Who could have seen this coming? The Mayo Clinic, for one. Among the side effects listed for this powerful drug on the Mayo website are “agitation,” “anxiety,” “irritability,” “mood changes,” “nervousness” and — perhaps most apt — “trouble thinking.” Although we cannot know for sure what role this or other drugs are playing, that list maps the emotional and cognitive roller coaster that America’s leader has been riding since he choppered home from Walter Reed National Military Medical Center, his face pale behind a mask of uneven orange makeup. The sight of Trump lumbering up the steps to the South Portico to salute the night sky while swaying slightly was the most operatically ridiculous scene since Looney Tunes rendered Wagner, starring Bugs Bunny and Elmer Fudd.

 

Even by Trumpian standards, the president has been erratic. Shortly after Federal Reserve Chair Jerome H. Powell warned of an urgent need to re-stimulate the economy, the president abruptly called off further talks on a stimulus package until after the election. When the stock market swooned, he reversed himself, calling for targeted spending, then reversed himself again to endorse a sprawling $2.5 trillion proposal.

 

As a 74-year-old man convalescing from a life-threatening disease, the president ought to have been resting and recuperating. Instead, he roamed the grounds of the executive mansion, grasping at straws to revive his free-falling campaign. Polls show that the bottom has dropped out of his support among seniors, so Trump stood on the South Lawn and spoke into a camera. “To my favorite people in the world, the seniors,” he intoned. “I’m a senior. I know you don’t know that. Nobody knows that. Maybe you don’t have to tell them. But I’m a senior.”

 

In another mood, the president revealed by phone to a television host that covid-19 had made him feel “pretty lousy,” but now: “I’m back because I’m a perfect physical specimen and I’m extremely young.”

 

Young. Old. No stimulus. Huge stimulus. One thing about which the president remained certain was the urgent need for the Justice Department to jail his political opponents — including the Democratic nominee, former vice president Joe Biden, and former president Barack Obama.

 

Attorney General William P. Barr probably thought that by sacrificing his reputation to become a slavering toady, he would remain safely in Trump’s good graces.
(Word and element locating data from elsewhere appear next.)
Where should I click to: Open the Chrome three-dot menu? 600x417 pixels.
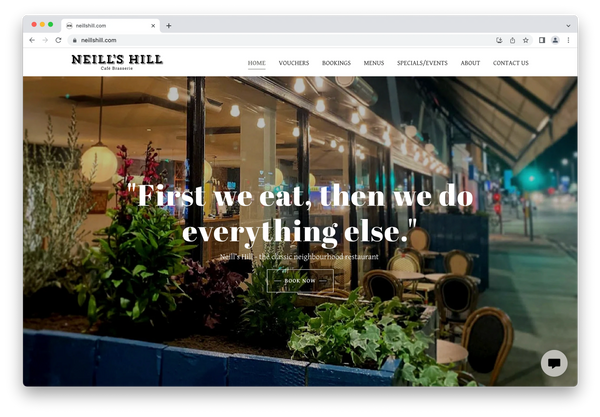[568, 40]
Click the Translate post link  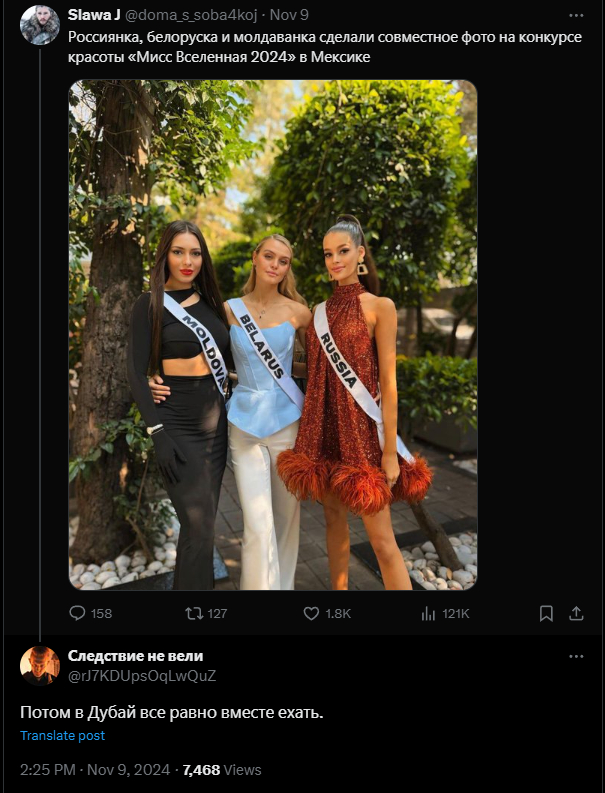tap(62, 736)
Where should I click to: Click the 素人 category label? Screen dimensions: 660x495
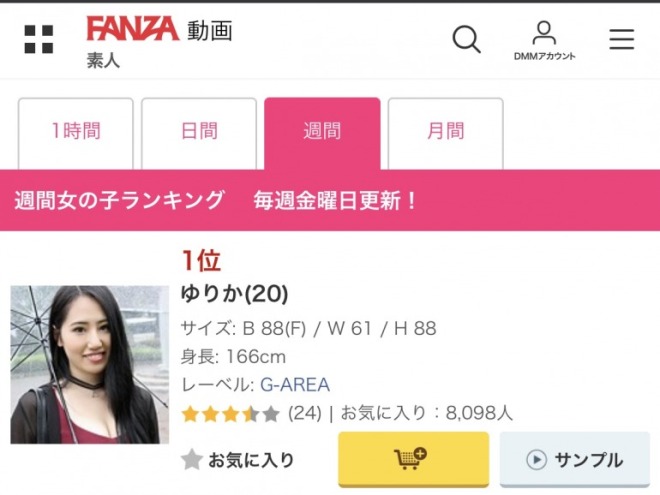tap(103, 60)
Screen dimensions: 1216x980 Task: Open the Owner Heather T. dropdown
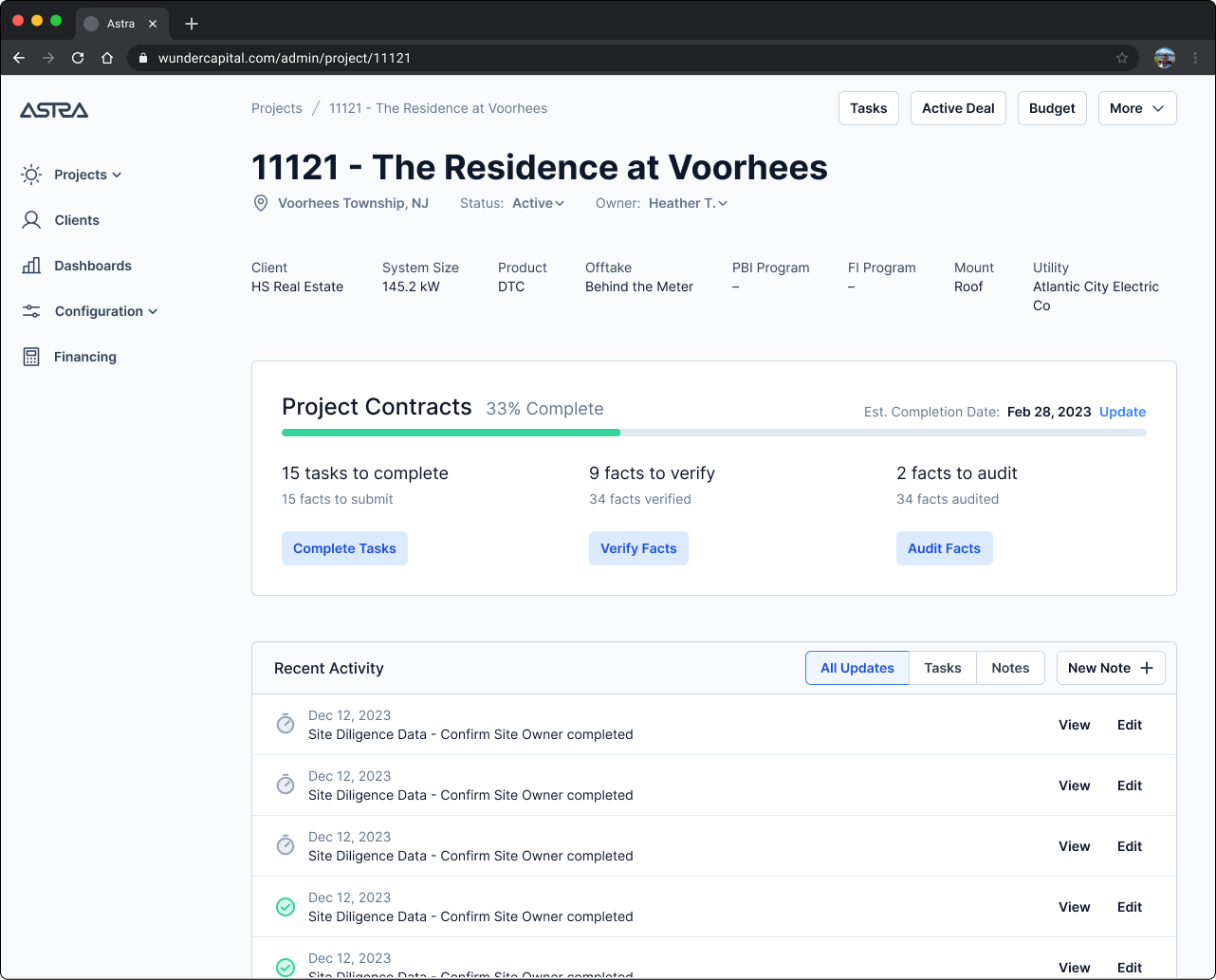pyautogui.click(x=688, y=203)
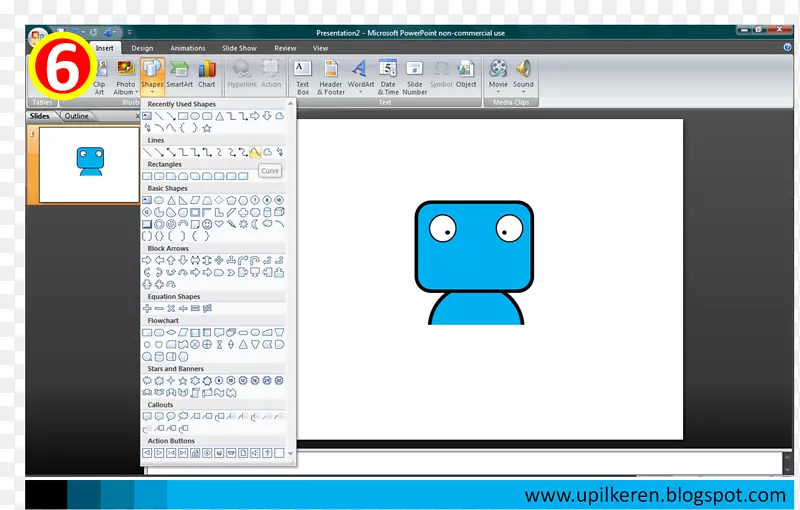Click the Text Box button
This screenshot has width=800, height=510.
(303, 74)
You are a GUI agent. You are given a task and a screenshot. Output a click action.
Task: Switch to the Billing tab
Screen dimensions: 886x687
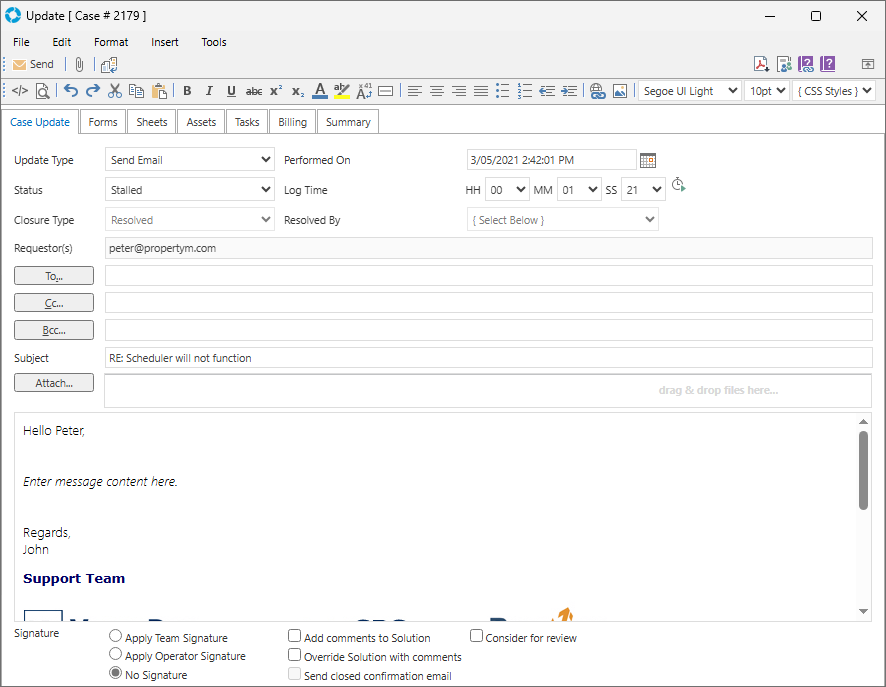coord(292,122)
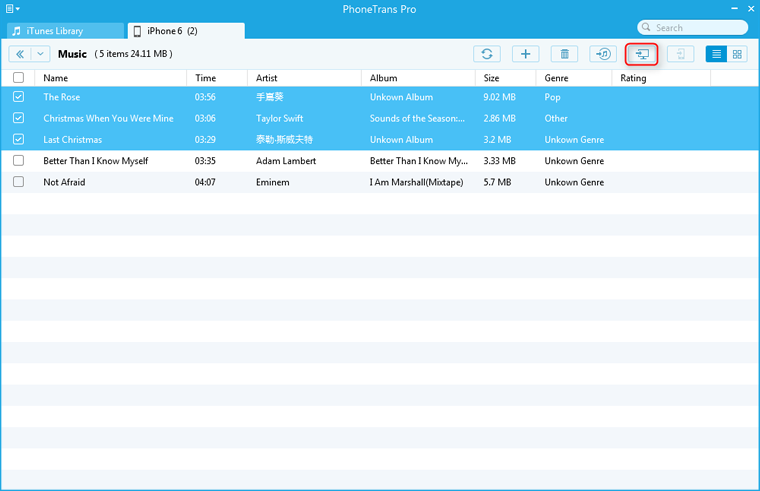Screen dimensions: 760x491
Task: Click the Delete trash can icon
Action: point(564,54)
Once again dialing in to Fox News, Trump turned on Barr, telling Sean Hannity — between pauses to cough and gag — that he has lost patience with the attorney general’s niggling insistence on actual evidence before slapping cuffs on Biden and Obama. Trump also blasted over his Twitter feed a doctored photo of the late comedian Chris Farley in vein-popping character, screaming at Barr: “for the love of God ARREST SOMEBODY.”

 

On Friday, the perfect physical specimen announced that he would undergo some sort of “medical evaluation” on live television — a far cry from the nondisclosure agreements Trump reportedly demanded of every doctor who saw him during his November 2019 dash to Walter Reed, the details of which remain nondisclosed. Trump evidently hopes to be cleared to resume his potential-superspreader rallies. A person would have to be tripping to think that more of the same would somehow turn this fiasco around.

 

But rest easy, America: This isn’t the first time an addled chief executive has melted down. Back in 1974, during his final days as president, Richard M. Nixon, loopy on Scotch, rambled around the White House having one-way conversations with the portraits. It’s the unfortunate nature of our high-tech existence that nothing happens in private anymore. Whether this is ’roid rage or simply the wheels coming off, President Trump is live-streaming it.